Community lends a hand to displaced Santa Rita family
Help has come through for the two families left homeless by a fire in Santa Rita on Wednesday. Officials have now set them up with emergency housing, and villagers have also responded to the calls for help.
There's not much left of the Santa Rita duplex that the two families were renting. While the blaze quickly engulfed the houses, no one was hurt, including more than half a dozen children that were living there. The families packed what was left of their belongings, and had nowhere else to go but the village community center.
But today, Esmina Murtok says she and her relatives are grateful. "For the past two days we didn't have a place to stay, but the mayor, the mayor of Santa Rita gave us this area to stay. So then they were helping us to get an emergency home. So we just came from GHURA. They gave us two units for our family to stay in, but it's only up to 30 days," he said.
Santa Rita mayor Dale Alvarez put out a call to his villagers for assistance, and they came through. "Unfortunately, it's tragic that their house burned, and they have no place, no relatives to go. That's why I'm pleading with the people to donate whatever they can donate. And it's been good - Santa Rita has been good. The people of Santa Rita have been coming out and donating clothes and foods, and even toys for the kids," said the mayor.
The families also applied to the Guam Housing and Urban Renewal Authority for permanent shelter, and are expecting to know in a couple of weeks.

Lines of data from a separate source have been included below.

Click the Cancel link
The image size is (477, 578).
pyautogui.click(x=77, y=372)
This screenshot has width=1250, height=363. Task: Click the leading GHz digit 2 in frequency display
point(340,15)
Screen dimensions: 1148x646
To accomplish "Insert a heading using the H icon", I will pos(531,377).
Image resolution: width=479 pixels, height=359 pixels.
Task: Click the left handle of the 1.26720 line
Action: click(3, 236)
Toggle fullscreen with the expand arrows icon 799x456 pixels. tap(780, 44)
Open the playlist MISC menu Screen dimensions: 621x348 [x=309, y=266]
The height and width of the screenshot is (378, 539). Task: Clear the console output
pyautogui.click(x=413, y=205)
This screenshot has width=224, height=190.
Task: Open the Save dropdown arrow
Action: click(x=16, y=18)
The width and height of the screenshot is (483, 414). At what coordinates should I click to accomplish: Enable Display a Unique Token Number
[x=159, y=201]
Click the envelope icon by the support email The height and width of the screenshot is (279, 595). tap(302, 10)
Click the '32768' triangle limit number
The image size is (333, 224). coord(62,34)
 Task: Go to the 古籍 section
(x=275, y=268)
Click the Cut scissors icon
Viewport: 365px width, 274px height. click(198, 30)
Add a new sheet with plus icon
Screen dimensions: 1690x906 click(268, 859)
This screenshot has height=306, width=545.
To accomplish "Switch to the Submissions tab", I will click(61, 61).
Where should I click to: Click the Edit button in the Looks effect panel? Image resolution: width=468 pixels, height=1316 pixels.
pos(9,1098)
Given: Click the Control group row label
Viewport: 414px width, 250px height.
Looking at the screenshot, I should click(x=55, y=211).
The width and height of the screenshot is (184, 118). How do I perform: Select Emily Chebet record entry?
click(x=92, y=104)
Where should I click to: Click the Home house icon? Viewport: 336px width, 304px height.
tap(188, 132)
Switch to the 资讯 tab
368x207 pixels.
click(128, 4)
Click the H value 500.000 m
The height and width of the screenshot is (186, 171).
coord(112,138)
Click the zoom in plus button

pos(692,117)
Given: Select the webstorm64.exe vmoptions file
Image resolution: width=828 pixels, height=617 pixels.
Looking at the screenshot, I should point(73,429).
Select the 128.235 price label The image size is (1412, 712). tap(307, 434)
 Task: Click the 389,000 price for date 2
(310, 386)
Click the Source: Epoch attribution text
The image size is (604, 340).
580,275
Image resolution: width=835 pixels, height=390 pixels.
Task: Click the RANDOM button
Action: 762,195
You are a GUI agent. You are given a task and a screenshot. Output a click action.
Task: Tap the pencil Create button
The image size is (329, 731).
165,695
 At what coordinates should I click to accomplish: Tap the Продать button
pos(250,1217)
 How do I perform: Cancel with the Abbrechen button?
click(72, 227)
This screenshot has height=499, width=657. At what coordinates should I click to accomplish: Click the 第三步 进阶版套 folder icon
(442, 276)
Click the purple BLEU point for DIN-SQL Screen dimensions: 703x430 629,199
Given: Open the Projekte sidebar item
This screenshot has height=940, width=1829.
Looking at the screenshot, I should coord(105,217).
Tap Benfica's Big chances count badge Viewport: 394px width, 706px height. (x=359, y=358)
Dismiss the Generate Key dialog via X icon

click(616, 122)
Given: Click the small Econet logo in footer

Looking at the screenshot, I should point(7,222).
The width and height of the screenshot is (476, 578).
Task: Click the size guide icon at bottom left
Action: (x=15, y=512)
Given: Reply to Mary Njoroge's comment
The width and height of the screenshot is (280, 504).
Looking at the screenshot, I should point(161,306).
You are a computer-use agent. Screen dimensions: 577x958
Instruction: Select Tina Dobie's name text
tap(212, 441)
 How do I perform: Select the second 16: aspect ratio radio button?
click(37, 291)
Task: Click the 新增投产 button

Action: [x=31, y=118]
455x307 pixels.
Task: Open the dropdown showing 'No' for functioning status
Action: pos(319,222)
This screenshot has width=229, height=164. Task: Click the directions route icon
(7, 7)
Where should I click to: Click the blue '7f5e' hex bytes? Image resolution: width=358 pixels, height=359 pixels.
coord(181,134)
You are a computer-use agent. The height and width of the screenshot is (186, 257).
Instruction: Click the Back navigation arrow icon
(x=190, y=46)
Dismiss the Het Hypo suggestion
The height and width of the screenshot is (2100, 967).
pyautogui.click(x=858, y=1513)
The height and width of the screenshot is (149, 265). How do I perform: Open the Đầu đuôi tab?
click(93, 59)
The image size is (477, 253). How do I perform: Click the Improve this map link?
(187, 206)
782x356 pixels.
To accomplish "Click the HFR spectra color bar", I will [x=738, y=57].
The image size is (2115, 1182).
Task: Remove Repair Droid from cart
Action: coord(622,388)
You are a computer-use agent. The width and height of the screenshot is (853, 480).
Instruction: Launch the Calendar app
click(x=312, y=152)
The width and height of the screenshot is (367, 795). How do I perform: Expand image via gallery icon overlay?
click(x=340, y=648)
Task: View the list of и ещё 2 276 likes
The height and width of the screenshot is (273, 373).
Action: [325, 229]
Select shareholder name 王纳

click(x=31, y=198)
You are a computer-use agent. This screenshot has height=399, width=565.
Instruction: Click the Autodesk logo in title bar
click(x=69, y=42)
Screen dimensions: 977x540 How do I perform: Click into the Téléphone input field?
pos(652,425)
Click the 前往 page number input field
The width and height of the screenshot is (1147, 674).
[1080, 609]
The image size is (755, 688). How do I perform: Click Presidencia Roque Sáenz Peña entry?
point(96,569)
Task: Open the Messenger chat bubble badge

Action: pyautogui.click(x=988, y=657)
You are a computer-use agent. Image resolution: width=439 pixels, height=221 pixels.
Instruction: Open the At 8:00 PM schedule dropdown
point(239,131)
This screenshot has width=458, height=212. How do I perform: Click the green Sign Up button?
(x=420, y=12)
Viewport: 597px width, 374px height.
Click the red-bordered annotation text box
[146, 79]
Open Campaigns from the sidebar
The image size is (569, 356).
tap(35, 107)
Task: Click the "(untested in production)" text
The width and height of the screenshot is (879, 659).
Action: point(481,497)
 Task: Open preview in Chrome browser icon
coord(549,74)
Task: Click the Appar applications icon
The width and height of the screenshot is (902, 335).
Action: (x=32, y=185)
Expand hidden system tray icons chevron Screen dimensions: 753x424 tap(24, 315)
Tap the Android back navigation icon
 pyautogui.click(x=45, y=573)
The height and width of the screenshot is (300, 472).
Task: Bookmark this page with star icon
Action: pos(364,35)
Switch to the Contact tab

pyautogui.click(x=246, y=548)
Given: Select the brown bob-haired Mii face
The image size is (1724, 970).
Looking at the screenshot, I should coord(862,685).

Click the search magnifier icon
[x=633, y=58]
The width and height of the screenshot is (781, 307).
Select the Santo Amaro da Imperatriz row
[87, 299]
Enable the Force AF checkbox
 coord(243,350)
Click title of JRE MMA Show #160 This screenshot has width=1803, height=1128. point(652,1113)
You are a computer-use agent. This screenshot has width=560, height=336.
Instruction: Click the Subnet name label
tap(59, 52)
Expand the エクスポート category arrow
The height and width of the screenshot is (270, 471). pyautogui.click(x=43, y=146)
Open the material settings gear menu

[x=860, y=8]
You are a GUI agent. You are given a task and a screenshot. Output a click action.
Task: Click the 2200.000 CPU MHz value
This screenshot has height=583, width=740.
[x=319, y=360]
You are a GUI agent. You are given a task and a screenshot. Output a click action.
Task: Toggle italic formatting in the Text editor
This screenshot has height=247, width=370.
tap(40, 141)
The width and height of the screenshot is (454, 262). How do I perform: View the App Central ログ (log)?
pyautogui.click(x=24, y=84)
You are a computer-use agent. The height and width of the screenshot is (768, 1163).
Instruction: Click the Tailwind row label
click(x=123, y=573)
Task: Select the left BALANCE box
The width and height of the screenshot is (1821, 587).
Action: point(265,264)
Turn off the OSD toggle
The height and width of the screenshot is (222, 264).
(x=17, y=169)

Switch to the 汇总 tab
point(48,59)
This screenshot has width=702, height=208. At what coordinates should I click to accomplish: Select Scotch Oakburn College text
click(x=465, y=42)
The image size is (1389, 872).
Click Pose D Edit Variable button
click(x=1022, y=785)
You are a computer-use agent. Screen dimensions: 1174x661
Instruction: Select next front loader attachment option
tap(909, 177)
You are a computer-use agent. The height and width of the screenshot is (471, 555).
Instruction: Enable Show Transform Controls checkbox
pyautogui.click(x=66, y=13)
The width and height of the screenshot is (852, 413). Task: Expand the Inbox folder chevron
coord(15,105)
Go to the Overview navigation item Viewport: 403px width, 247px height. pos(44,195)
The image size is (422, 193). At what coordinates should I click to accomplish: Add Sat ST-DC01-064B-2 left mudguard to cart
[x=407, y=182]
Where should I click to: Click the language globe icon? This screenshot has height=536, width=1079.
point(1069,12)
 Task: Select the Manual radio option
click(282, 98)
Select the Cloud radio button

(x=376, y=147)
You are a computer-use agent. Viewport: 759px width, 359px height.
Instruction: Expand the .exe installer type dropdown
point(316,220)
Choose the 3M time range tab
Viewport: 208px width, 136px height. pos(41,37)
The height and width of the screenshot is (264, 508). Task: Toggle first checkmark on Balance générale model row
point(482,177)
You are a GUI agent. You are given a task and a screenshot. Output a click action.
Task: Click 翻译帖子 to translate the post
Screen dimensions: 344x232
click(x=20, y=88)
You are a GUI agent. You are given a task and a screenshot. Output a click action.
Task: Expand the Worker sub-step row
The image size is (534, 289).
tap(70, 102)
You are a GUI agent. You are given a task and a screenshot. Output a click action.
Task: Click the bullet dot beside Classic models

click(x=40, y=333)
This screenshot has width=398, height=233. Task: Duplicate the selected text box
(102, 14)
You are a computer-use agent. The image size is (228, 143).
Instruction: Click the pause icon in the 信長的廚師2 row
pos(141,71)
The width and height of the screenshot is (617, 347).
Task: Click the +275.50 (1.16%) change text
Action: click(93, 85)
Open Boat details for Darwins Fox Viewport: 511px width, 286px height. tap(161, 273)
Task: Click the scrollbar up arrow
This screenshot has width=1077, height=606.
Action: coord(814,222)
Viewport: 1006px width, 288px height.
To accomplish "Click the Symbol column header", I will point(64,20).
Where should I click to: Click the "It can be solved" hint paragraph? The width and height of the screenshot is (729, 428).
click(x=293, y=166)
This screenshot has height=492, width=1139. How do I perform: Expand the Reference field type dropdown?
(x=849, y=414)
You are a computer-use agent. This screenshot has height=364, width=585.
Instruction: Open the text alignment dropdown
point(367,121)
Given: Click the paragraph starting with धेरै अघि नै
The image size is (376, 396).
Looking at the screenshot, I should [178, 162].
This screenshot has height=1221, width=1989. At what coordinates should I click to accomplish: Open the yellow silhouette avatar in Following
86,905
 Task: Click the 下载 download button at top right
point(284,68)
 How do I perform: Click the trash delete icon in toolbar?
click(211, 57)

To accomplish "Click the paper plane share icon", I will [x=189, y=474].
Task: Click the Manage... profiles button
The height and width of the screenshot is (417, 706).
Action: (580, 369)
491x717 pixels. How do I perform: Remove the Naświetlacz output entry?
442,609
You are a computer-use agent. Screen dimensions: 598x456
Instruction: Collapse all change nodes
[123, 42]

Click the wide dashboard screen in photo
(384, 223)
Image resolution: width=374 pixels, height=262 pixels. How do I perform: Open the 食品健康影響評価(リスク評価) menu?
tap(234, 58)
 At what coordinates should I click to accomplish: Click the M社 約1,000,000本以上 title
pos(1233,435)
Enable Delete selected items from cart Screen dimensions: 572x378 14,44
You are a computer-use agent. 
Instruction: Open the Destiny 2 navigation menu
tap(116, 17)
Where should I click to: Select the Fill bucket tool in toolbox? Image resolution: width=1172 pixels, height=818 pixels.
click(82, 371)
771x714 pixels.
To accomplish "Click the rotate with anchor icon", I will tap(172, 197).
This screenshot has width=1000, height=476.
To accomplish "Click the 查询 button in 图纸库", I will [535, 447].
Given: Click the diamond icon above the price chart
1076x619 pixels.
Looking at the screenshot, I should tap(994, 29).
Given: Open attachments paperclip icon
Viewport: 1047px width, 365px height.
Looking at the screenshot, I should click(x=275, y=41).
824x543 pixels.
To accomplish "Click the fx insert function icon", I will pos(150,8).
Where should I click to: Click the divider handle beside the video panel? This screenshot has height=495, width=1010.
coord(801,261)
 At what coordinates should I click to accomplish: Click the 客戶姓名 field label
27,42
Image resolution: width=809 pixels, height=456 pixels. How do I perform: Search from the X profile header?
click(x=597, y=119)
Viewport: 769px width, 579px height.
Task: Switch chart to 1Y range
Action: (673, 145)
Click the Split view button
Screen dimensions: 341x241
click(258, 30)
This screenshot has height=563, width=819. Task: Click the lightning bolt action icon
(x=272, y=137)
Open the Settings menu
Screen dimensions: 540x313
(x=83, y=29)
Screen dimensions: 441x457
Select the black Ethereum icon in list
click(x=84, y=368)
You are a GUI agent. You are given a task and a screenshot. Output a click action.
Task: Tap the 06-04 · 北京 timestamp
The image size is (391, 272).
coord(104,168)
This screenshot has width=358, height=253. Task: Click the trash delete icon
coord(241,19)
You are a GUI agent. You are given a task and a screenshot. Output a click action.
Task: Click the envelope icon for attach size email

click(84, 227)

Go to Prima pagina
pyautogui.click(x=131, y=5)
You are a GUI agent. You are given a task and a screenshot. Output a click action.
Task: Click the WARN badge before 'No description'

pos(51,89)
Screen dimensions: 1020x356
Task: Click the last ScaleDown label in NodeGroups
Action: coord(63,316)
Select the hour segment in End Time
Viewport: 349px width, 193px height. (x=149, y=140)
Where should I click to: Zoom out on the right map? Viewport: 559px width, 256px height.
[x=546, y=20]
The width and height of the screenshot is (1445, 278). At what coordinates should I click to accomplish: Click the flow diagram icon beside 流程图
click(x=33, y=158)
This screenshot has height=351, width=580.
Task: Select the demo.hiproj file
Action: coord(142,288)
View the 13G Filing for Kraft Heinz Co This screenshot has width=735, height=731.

S.K. Soram and his family were also displaced. He says despite the setback and the struggles, he still believes he can better provide for his family here than his native Chuuk. "Because here it's like, y'know like I can find a, like the support, or whatever, but back there it's really hard for us, y'know because back there, when I work, when I use to work back there I, y'know, they pay me like $0.35 an hour. But here they pay me like $8.50 an hour. That's why I like it more here," he told KUAM News.